I don’t know what the right Conservative strategy looks like, but the one they implemented ain’t working, and if it is a question of changing leaders I have not heard a good answer to “In favour of whom?” Voters in Alberta, Saskatchewan and the sympathetic neighbouring zones probably need to consider a political strategy that isn’t centred so much on Parliament — or on the Conservative party, which seemingly can no longer afford to let itself be treated as our private property. The gap between ourselves and the rest of the country is, at this point, awfully wide, and the dialogue is garbled by tone-policing, paranoia and mutual resentment.
The natural corollary to this is not necessarily blind and unconditional separatism. In fact, the Prairie premiers have all delivered strong and explicitly federalist messages in the wake of the election. In the case of Alberta Premier Jason Kenney this comes with an implied background threat of firewall-like tactics: his provincial referendum on equalization renegotiation is still, for whatever it might be worth, sitting in the toolbox.
But what would probably be most useful to him strategically is for Western voters to start sending non-electoral signals that their paramount loyalty to Canada really has been compromised. Sure, go ahead and print bumper stickers, but they won’t get it done. Separatism from Canada may not be practical for Greater Alberta any more than leaving the Union is for black citizens in the United States: does this stop black Americans or other American minorities from resisting the ruling power?

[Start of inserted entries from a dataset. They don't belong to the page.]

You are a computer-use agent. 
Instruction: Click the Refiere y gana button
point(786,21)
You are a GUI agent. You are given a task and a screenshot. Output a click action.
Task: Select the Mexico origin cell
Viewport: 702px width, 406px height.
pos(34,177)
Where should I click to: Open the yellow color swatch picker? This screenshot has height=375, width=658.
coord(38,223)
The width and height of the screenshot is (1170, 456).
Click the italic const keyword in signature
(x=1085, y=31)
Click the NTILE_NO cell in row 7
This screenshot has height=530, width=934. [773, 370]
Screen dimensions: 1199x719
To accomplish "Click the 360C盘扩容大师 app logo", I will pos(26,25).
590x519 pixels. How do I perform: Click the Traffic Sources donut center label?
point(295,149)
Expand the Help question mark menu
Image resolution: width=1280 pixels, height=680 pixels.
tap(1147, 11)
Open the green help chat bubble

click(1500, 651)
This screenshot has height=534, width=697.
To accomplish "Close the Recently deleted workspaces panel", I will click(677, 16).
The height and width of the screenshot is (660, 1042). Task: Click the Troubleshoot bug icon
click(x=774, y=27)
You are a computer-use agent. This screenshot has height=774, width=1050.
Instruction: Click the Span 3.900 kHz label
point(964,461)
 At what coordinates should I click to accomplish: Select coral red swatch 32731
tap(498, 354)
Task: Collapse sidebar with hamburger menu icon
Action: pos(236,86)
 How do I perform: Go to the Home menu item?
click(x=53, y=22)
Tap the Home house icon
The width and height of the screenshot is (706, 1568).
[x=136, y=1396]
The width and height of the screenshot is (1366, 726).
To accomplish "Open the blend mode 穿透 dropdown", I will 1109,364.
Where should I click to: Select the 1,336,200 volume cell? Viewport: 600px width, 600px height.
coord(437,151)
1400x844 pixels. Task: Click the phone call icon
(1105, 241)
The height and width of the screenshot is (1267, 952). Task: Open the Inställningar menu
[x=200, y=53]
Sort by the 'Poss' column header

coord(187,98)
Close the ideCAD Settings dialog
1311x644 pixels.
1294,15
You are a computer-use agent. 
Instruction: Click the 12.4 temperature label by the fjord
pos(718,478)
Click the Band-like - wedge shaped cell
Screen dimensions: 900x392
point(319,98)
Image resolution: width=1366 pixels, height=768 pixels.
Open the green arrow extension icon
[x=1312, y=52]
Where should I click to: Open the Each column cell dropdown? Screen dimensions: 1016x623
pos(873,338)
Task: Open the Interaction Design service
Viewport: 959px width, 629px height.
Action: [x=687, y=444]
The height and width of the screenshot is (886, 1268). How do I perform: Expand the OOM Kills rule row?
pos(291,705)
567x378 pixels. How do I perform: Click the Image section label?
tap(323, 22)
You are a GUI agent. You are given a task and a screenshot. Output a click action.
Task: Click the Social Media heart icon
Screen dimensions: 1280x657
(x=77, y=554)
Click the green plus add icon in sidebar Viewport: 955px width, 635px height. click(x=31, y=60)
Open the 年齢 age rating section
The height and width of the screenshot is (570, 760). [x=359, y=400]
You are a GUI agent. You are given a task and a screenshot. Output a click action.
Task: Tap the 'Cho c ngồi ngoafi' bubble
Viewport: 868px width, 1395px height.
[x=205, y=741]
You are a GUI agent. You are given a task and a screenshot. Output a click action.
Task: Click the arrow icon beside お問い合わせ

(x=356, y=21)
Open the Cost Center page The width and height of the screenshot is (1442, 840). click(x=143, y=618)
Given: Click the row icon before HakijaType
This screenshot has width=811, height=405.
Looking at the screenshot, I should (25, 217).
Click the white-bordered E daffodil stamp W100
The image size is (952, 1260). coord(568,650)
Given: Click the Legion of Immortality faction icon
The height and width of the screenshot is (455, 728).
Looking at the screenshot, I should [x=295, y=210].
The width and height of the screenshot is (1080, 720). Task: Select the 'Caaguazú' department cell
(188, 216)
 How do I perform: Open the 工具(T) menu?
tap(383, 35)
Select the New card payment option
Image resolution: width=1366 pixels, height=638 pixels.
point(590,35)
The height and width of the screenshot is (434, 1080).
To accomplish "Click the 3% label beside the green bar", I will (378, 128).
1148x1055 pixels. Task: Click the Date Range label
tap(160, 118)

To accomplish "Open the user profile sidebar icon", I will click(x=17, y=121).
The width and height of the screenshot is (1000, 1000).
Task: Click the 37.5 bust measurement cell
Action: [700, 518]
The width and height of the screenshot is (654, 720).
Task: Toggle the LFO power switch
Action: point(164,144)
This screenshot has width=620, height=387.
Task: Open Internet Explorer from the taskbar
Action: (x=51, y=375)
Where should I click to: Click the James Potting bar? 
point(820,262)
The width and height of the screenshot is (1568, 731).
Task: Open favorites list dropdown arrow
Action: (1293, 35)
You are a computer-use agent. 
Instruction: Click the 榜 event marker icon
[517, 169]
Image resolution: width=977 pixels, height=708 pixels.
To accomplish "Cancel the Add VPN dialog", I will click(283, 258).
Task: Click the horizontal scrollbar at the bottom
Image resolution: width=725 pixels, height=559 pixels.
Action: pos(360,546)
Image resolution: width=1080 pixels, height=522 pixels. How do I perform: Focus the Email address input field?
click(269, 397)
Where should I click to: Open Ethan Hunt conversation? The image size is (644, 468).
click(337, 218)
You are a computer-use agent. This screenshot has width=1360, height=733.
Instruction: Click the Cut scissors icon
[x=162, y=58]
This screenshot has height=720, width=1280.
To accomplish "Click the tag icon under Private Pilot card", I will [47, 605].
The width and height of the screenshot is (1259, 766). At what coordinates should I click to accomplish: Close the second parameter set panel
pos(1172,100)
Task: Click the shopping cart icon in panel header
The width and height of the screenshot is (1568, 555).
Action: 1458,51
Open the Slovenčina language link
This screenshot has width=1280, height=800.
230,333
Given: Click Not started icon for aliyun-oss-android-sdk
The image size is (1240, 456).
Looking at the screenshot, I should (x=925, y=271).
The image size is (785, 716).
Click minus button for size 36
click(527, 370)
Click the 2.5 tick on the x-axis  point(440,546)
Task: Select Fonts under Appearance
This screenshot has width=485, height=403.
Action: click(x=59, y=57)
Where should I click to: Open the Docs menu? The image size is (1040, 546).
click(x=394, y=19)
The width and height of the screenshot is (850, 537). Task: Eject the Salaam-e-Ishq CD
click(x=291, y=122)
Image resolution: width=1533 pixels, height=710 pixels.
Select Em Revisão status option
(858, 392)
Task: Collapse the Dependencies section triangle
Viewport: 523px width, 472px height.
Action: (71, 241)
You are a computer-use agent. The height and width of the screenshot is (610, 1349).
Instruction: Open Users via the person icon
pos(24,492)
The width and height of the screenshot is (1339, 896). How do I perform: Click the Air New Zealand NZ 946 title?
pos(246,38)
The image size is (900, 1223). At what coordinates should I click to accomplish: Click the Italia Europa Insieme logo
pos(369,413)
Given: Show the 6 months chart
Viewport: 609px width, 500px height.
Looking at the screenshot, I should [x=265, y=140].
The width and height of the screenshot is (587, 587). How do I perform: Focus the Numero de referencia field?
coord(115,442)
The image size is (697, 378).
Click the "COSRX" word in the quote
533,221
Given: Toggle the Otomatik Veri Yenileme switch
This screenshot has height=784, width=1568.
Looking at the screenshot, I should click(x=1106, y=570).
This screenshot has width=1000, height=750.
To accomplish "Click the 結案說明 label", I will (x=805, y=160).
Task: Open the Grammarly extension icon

They do it by subverting and challenging symbols of national unity: the flag, the anthem, holidays and public statuary, even the military if it comes to that. When it comes to “Wexit” I am not even so much scornful of the practicalities as I am skeptical of the underlying mentality: until I see an Alberta hockey crowd boo “O Canada” I think we will go on pleading futilely for more “conversation” in the national agora.